The advent of mobile devices – tablets, phones and hand-held devices – has seen a reversal in the way designers have had to think about site layout. Almost like a trip back in time, reduced screen sizes and resolutions have designers thinking small again. As a comparison, today’s smaller tablet devices have the same resolution (640 x 480 pixels) as our VGA desktop screens did back in the early 1990s (though we do have more colours available nowadays). And phones are even smaller, half of that or even less.
In fact, we now have such a wide range of devices with varying screen sizes and resolutions that basing our design around the most common size simply doesn’t work anymore. Do we need to design a different site for each type of device? Not if we’re thinking smart and incorporating some of the newer tools to cater for responsive design.
So what exactly is Responsive Web Design?
Responsive Web Design is basically making your website automatically fit different sized devices. A four-column display on a desktop screen might become a three-column display on a tablet, then a two column display on a larger phone, then a one-column display on a smaller phone. Get the idea? If you view this website on Tablet, Smart phone or PC the website will look slightly different on each device.
Or you might consider what people with different devices need to see. That might sound dictatorial but the idea is that people with little phones aren’t that interested in great aesthetics as much as finding out information that they need on the move – or in a hurry. It’s no good hiding the information under pretty pictures that either zoom out to being too small, or putting links in that are too small to select with your finger on a little screen.
So how is a Mobile Responsive Website achieved?
First we need to be able to detect which device the page is being viewed on. CSS3 has a neat function called media queries which let us get information about the screen or device height and width, plus the orientation of the screen – that is, whether the screen is being viewed in portrait or landscape orientation (like when you turn the phone around and the page reassembles itself). You can even detect whether your screen is in colour or is monochrome, or in widescreen (the aspect ratio).
A basic use for media queries is to load a different stylesheet depending on the type of screen the page is being viewed at. So we can have unique styles for different devices. But that also means designing a separate layout schema for each device – that’s four or five complete stylesheets to write for each site… We can reduce the extra work by being crafty about how the page lays itself out depending on how big or small the browser window gets by using proportional dimensions for elements instead of fixed dimensions – that is, specifying widths in percentages instead of pixels. We work out a base set of dimensions for our layout and convert that into proportions. A very simple example is:
Full width = 1200px or 100%
Content width = 800px or 66.67%
Sidebar width = 400px or 33.33%
This way when we resize the browser window the page proportions stay the same and the content inside them adapts to fit.
As screens get smaller though, there will be a point that a third of the screen might be way too small to be useful for displaying information.
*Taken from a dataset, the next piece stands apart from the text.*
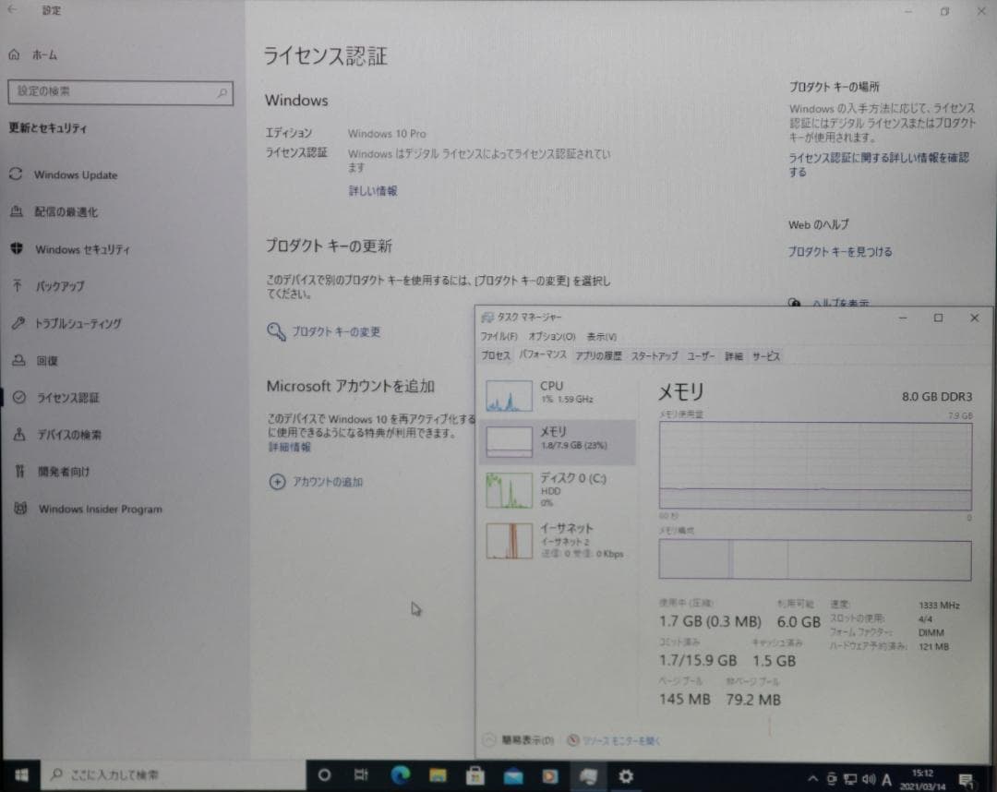Open the バックアップ section icon
This screenshot has height=792, width=997.
pos(16,286)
This is where we use breakpoints to set the limits for each type of layout – that is, when to change from a four-column to a two-column layout when the screen width falls below a certain parameter – just like the examples above.
We also use media queries to determine which elements are visible at various screen sizes – thereby ensuring the important parts of our sites are prominent on smaller devices.
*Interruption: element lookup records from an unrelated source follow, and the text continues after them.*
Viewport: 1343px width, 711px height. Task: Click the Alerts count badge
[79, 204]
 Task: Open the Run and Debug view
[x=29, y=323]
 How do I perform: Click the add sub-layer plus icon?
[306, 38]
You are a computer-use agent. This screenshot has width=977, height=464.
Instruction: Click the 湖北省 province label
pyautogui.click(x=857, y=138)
Another design philosophy gaining popularity is the mobile-first philosophy. Basically this means designing sites for the most basic displays first, and then embellishing the design for greater resolutions – rather than starting with a grand design and then trying to whittle it down for smaller devices. Proponents of this philosophy suggest it provides a higher-quality browsing experience for all users by catering for the limitations of smaller devices first, then adding features for more powerful devices.
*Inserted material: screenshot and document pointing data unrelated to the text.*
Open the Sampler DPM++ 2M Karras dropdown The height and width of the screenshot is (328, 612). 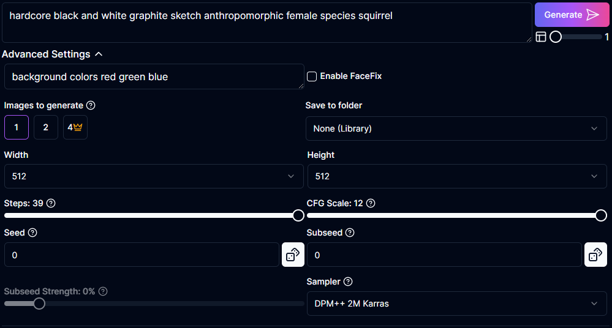[456, 304]
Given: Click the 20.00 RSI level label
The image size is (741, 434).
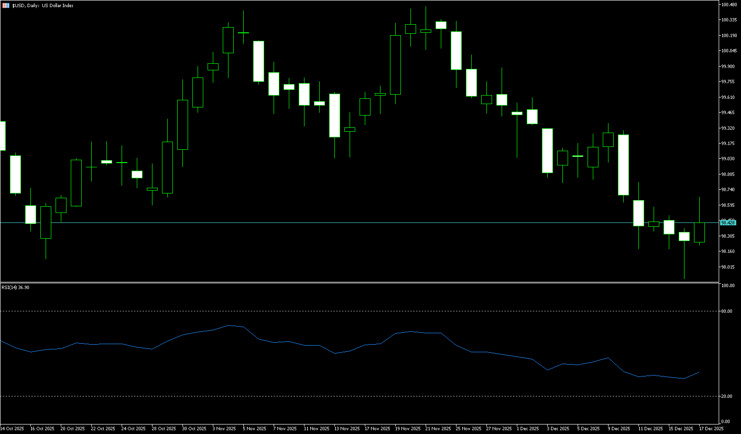Looking at the screenshot, I should [x=726, y=396].
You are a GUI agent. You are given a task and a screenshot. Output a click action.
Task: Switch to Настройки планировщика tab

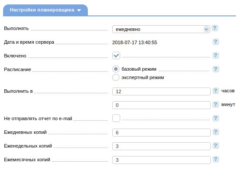(45, 10)
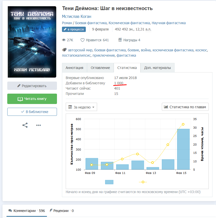Expand the За неделю period dropdown
Viewport: 216px width, 218px height.
(81, 107)
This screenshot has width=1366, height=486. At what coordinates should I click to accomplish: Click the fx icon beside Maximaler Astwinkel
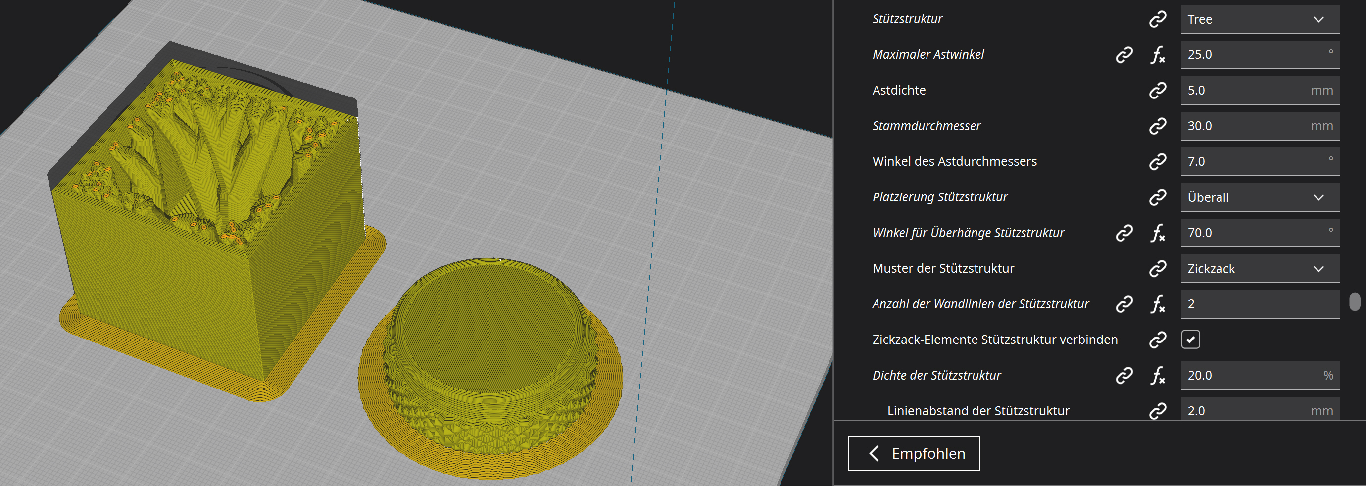[1157, 55]
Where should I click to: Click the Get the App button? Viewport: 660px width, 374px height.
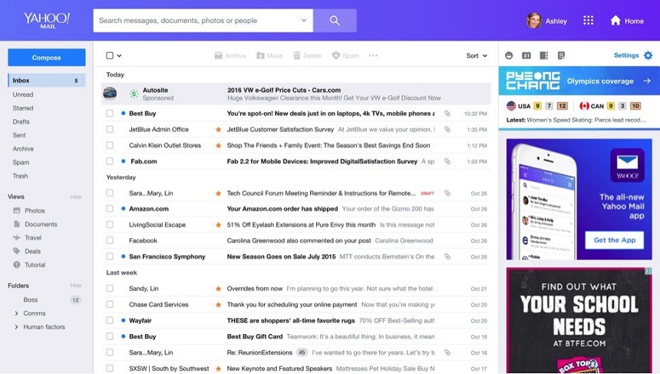tap(615, 240)
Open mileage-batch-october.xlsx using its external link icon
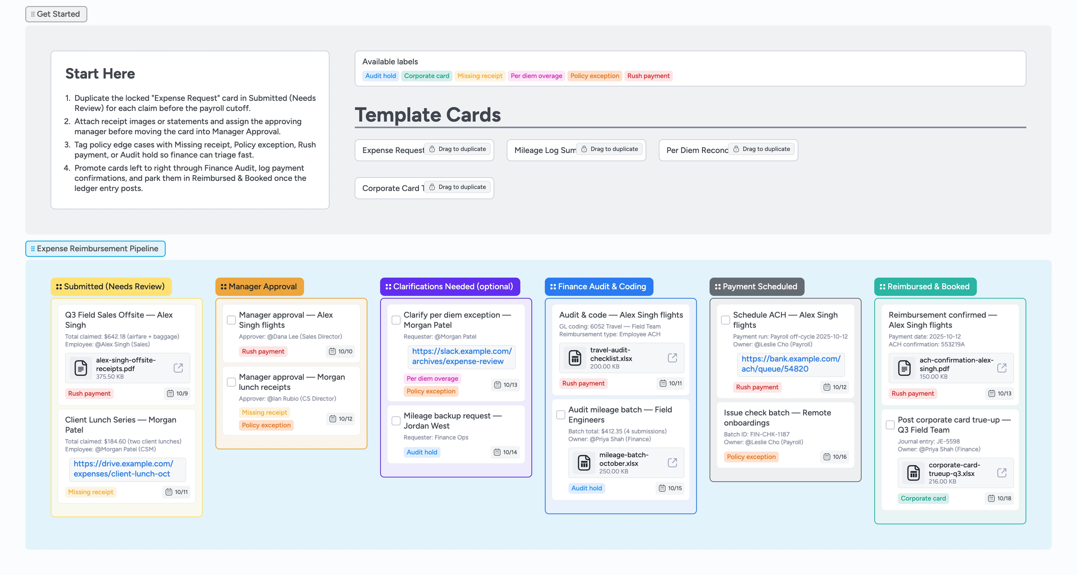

WordPress and Genesis themes are increasingly offering responsive features as they upgrade, and there are heaps of plugins and online tools available to assist in your responsive design. Though I should point out retrofitting your website to be fully responsive is mighty difficult. It really is a case of starting from scratch in many instances though there are some great plug-ins that can make most parts of your website responsive.
Clever use of responsive design techniques can reduce the overall workload to cater for the plethora of different devices used nowadays for accessing the internet, keeping both your client and your business happy!